* Data lines

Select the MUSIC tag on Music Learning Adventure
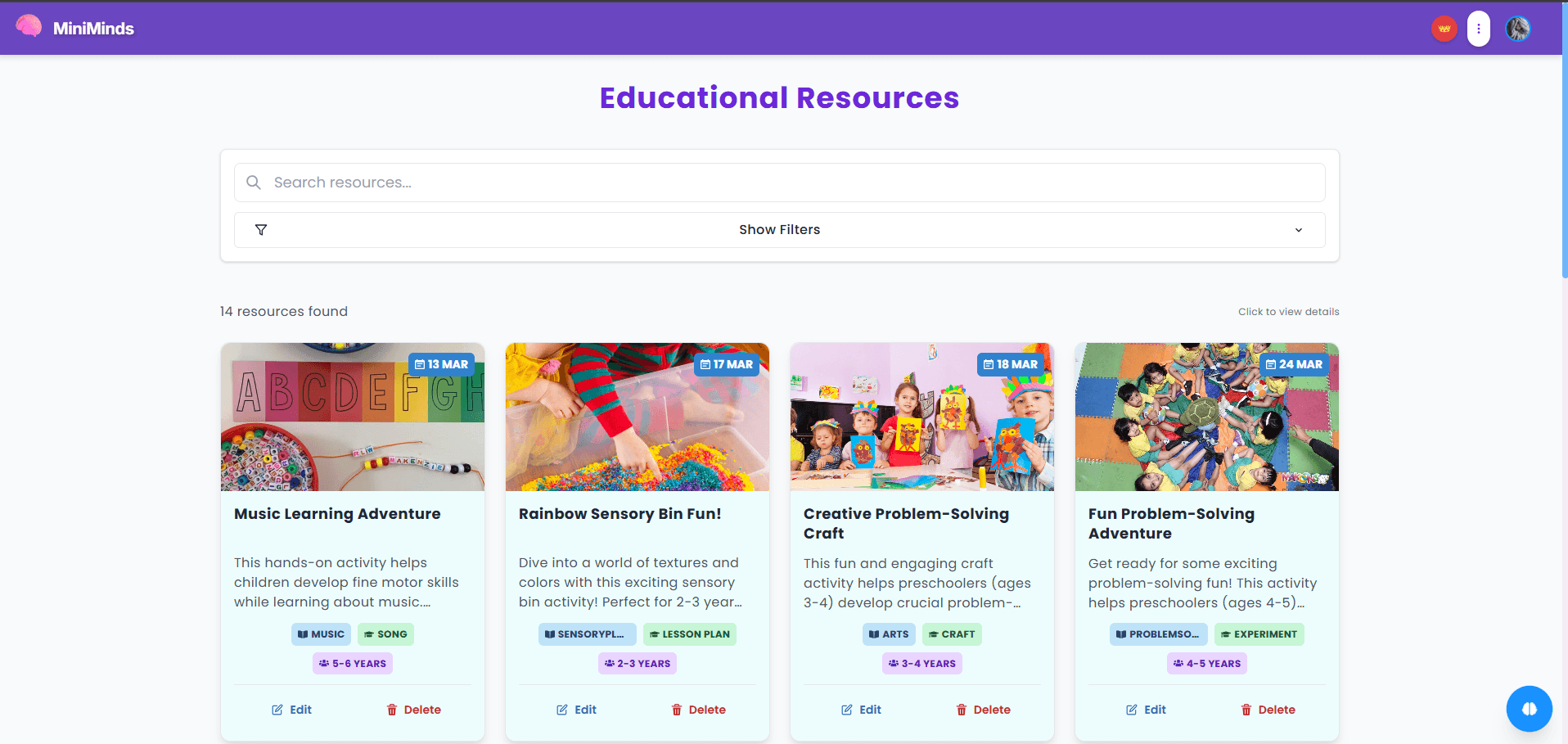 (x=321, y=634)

...

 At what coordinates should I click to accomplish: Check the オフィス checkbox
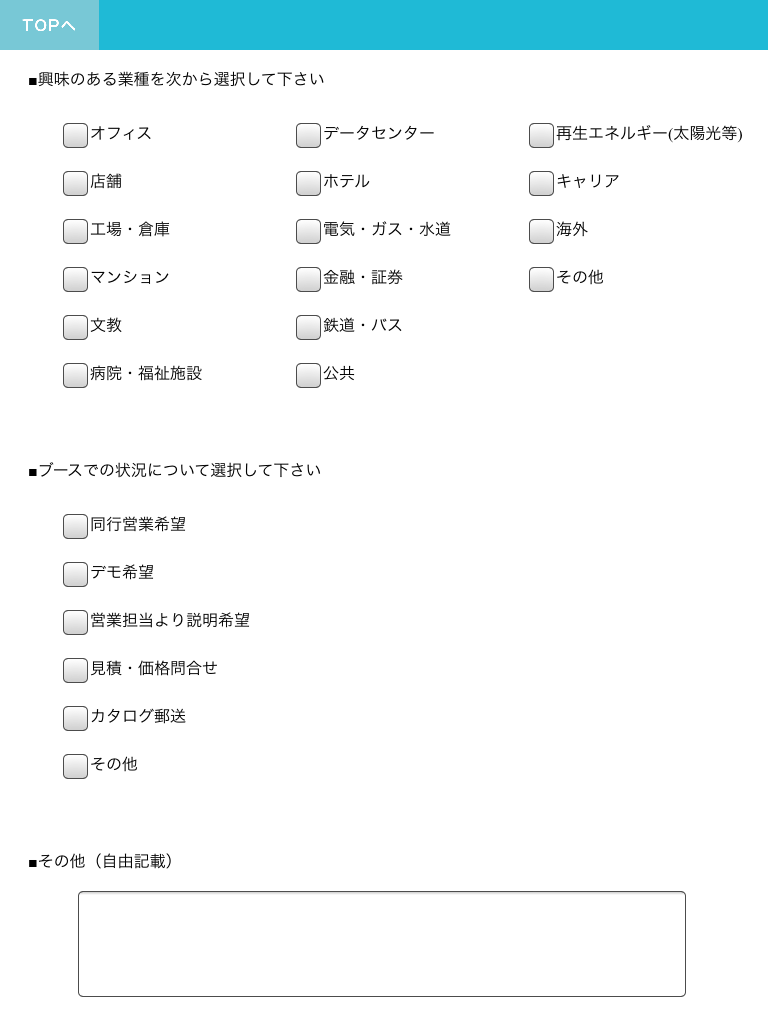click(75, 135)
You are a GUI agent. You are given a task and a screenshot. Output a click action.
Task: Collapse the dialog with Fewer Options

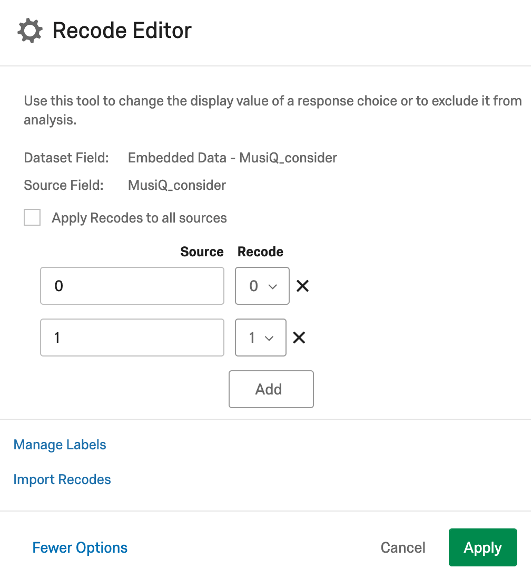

...

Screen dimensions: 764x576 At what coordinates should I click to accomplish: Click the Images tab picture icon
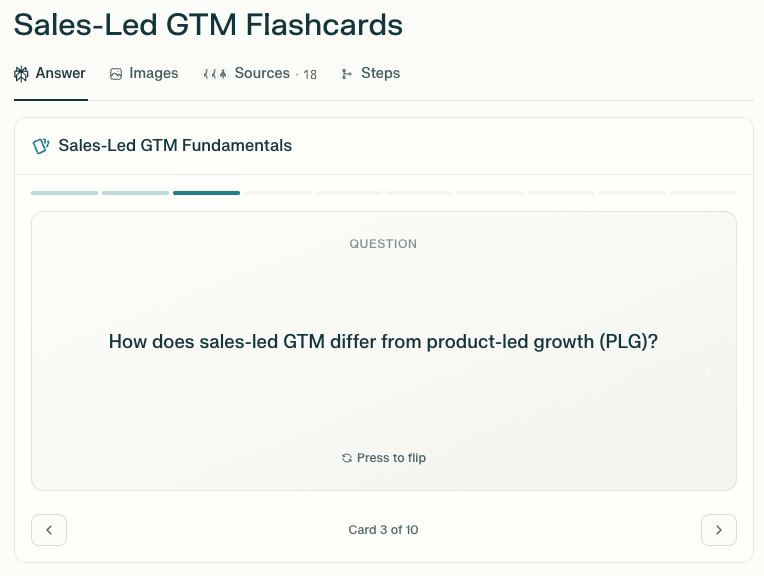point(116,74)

* Exercise details
Print the lines from the one containing "At what coordinates should I click to accomplish: Check" through the one containing "Task: Collapse the dialog with Fewer Options", including both, and leave out the pictures.

* Worked solution
 At what coordinates should I click to accomplish: Check the オフィス checkbox
click(75, 135)
You are a GUI agent. You are given a task and a screenshot. Output a click action.
Task: Collapse the dialog with Fewer Options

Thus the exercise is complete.